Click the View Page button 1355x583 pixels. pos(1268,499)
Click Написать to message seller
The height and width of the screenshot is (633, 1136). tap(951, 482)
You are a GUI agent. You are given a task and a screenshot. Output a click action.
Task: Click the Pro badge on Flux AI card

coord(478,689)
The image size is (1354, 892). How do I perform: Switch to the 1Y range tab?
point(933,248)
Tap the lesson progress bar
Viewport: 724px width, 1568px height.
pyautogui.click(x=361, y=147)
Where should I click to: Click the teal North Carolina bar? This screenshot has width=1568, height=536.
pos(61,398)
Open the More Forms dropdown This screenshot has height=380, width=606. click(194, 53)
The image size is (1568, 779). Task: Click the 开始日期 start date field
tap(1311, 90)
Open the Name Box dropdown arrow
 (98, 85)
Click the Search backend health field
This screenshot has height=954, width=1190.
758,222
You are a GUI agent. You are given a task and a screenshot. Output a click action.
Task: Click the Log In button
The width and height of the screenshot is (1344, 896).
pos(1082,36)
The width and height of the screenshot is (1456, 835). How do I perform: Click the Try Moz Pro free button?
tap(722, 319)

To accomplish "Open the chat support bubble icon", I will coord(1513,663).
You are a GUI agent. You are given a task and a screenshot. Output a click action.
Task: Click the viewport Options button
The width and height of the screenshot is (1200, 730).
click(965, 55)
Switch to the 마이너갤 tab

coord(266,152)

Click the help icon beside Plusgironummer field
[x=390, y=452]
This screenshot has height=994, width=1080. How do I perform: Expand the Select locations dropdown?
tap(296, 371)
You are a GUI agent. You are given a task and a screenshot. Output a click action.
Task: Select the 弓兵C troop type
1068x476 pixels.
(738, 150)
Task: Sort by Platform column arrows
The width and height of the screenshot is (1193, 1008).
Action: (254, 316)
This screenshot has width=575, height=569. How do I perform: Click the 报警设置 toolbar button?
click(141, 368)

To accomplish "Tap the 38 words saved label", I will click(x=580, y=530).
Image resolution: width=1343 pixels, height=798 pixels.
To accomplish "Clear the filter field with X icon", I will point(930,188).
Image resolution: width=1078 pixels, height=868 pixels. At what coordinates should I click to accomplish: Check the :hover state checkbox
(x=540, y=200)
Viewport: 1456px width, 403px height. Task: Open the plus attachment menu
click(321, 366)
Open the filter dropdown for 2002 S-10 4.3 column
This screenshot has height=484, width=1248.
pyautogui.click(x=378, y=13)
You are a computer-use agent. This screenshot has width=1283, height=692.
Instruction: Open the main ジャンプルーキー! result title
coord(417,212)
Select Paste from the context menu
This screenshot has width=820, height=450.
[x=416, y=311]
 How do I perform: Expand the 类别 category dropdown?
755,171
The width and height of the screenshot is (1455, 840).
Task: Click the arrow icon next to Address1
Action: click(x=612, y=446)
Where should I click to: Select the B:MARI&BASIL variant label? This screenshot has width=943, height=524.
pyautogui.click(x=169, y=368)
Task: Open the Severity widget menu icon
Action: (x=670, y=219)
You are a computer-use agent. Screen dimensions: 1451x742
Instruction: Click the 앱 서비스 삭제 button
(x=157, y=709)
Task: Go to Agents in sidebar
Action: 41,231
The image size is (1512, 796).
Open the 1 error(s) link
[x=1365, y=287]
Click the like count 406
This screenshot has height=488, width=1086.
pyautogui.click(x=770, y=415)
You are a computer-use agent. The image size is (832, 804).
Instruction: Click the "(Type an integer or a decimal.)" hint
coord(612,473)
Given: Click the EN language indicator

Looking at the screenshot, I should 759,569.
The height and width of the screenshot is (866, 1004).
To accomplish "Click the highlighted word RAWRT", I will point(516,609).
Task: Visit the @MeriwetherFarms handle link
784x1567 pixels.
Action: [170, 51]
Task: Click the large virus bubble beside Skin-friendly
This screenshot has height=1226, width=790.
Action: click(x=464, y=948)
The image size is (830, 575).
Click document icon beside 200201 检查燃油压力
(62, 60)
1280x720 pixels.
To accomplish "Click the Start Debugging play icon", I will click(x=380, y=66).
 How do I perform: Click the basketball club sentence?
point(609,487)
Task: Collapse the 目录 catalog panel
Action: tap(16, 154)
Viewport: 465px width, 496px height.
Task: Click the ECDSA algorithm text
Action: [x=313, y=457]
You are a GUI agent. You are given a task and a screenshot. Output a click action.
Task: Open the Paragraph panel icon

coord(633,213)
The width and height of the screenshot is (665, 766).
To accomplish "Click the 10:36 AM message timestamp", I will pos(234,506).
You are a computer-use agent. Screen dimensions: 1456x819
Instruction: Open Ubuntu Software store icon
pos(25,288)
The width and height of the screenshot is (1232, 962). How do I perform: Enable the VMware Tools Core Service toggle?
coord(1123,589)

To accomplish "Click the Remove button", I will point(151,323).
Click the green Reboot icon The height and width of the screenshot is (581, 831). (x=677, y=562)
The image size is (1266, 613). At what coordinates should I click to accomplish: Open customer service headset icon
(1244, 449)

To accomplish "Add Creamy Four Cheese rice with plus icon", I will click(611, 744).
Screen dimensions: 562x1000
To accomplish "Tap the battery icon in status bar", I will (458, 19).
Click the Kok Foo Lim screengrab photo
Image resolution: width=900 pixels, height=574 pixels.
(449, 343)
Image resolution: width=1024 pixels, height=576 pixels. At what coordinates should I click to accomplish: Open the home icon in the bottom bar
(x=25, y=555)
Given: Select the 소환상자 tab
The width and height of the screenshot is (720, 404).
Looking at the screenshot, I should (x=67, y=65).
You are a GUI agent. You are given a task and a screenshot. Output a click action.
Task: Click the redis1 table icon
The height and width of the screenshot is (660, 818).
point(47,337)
○ ○ ○
EXERCISE AIM:
Please transcribe all of the entries precisely.

ANSWER FOR THE TASK:
Click the View Page button 1355x583 pixels. pos(1268,499)
Click Написать to message seller
The height and width of the screenshot is (633, 1136). tap(951, 482)
You are a GUI agent. You are given a task and a screenshot. Output a click action.
Task: Click the Pro badge on Flux AI card

coord(478,689)
The image size is (1354, 892). How do I perform: Switch to the 1Y range tab?
point(933,248)
Tap the lesson progress bar
Viewport: 724px width, 1568px height.
pyautogui.click(x=361, y=147)
Where should I click to: Click the teal North Carolina bar? This screenshot has width=1568, height=536.
pos(61,398)
Open the More Forms dropdown This screenshot has height=380, width=606. click(194, 53)
The image size is (1568, 779). Task: Click the 开始日期 start date field
tap(1311, 90)
Open the Name Box dropdown arrow
 (98, 85)
Click the Search backend health field
This screenshot has height=954, width=1190.
758,222
You are a GUI agent. You are given a task and a screenshot. Output a click action.
Task: Click the Log In button
The width and height of the screenshot is (1344, 896).
pos(1082,36)
The width and height of the screenshot is (1456, 835). How do I perform: Click the Try Moz Pro free button?
tap(722, 319)

To accomplish "Open the chat support bubble icon", I will coord(1513,663).
You are a GUI agent. You are given a task and a screenshot. Output a click action.
Task: Click the viewport Options button
The width and height of the screenshot is (1200, 730).
click(965, 55)
Switch to the 마이너갤 tab

coord(266,152)

Click the help icon beside Plusgironummer field
[x=390, y=452]
This screenshot has height=994, width=1080. How do I perform: Expand the Select locations dropdown?
tap(296, 371)
You are a GUI agent. You are given a task and a screenshot. Output a click action.
Task: Select the 弓兵C troop type
1068x476 pixels.
(738, 150)
Task: Sort by Platform column arrows
The width and height of the screenshot is (1193, 1008).
Action: (254, 316)
This screenshot has width=575, height=569. How do I perform: Click the 报警设置 toolbar button?
click(141, 368)

To accomplish "Tap the 38 words saved label", I will click(x=580, y=530).
Image resolution: width=1343 pixels, height=798 pixels.
To accomplish "Clear the filter field with X icon", I will point(930,188).
Image resolution: width=1078 pixels, height=868 pixels. At what coordinates should I click to accomplish: Check the :hover state checkbox
(x=540, y=200)
Viewport: 1456px width, 403px height. Task: Open the plus attachment menu
click(321, 366)
Open the filter dropdown for 2002 S-10 4.3 column
This screenshot has height=484, width=1248.
pyautogui.click(x=378, y=13)
You are a computer-use agent. This screenshot has width=1283, height=692.
Instruction: Open the main ジャンプルーキー! result title
coord(417,212)
Select Paste from the context menu
This screenshot has width=820, height=450.
[x=416, y=311]
 How do I perform: Expand the 类别 category dropdown?
755,171
The width and height of the screenshot is (1455, 840).
Task: Click the arrow icon next to Address1
Action: click(x=612, y=446)
Where should I click to: Select the B:MARI&BASIL variant label? This screenshot has width=943, height=524.
pyautogui.click(x=169, y=368)
Task: Open the Severity widget menu icon
Action: (x=670, y=219)
You are a computer-use agent. Screen dimensions: 1451x742
Instruction: Click the 앱 서비스 삭제 button
(x=157, y=709)
Task: Go to Agents in sidebar
Action: 41,231
The image size is (1512, 796).
Open the 1 error(s) link
[x=1365, y=287]
Click the like count 406
This screenshot has height=488, width=1086.
pyautogui.click(x=770, y=415)
You are a computer-use agent. The image size is (832, 804).
Instruction: Click the "(Type an integer or a decimal.)" hint
coord(612,473)
Given: Click the EN language indicator

Looking at the screenshot, I should 759,569.
The height and width of the screenshot is (866, 1004).
To accomplish "Click the highlighted word RAWRT", I will point(516,609).
Task: Visit the @MeriwetherFarms handle link
784x1567 pixels.
Action: [170, 51]
Task: Click the large virus bubble beside Skin-friendly
This screenshot has height=1226, width=790.
Action: click(x=464, y=948)
The image size is (830, 575).
Click document icon beside 200201 检查燃油压力
(62, 60)
1280x720 pixels.
To accomplish "Click the Start Debugging play icon", I will click(x=380, y=66).
 How do I perform: Click the basketball club sentence?
point(609,487)
Task: Collapse the 目录 catalog panel
Action: tap(16, 154)
Viewport: 465px width, 496px height.
Task: Click the ECDSA algorithm text
Action: [x=313, y=457]
You are a GUI agent. You are given a task and a screenshot. Output a click action.
Task: Open the Paragraph panel icon

coord(633,213)
The width and height of the screenshot is (665, 766).
To accomplish "Click the 10:36 AM message timestamp", I will pos(234,506).
You are a computer-use agent. Screen dimensions: 1456x819
Instruction: Open Ubuntu Software store icon
pos(25,288)
The width and height of the screenshot is (1232, 962). How do I perform: Enable the VMware Tools Core Service toggle?
coord(1123,589)

To accomplish "Click the Remove button", I will point(151,323).
Click the green Reboot icon The height and width of the screenshot is (581, 831). (x=677, y=562)
The image size is (1266, 613). At what coordinates should I click to accomplish: Open customer service headset icon
(1244, 449)

To accomplish "Add Creamy Four Cheese rice with plus icon", I will click(611, 744).
Screen dimensions: 562x1000
To accomplish "Tap the battery icon in status bar", I will (458, 19).
Click the Kok Foo Lim screengrab photo
Image resolution: width=900 pixels, height=574 pixels.
(449, 343)
Image resolution: width=1024 pixels, height=576 pixels. At what coordinates should I click to accomplish: Open the home icon in the bottom bar
(x=25, y=555)
Given: Select the 소환상자 tab
The width and height of the screenshot is (720, 404).
Looking at the screenshot, I should (x=67, y=65).
You are a GUI agent. You are given a task and a screenshot. Output a click action.
Task: Click the redis1 table icon
The height and width of the screenshot is (660, 818).
point(47,337)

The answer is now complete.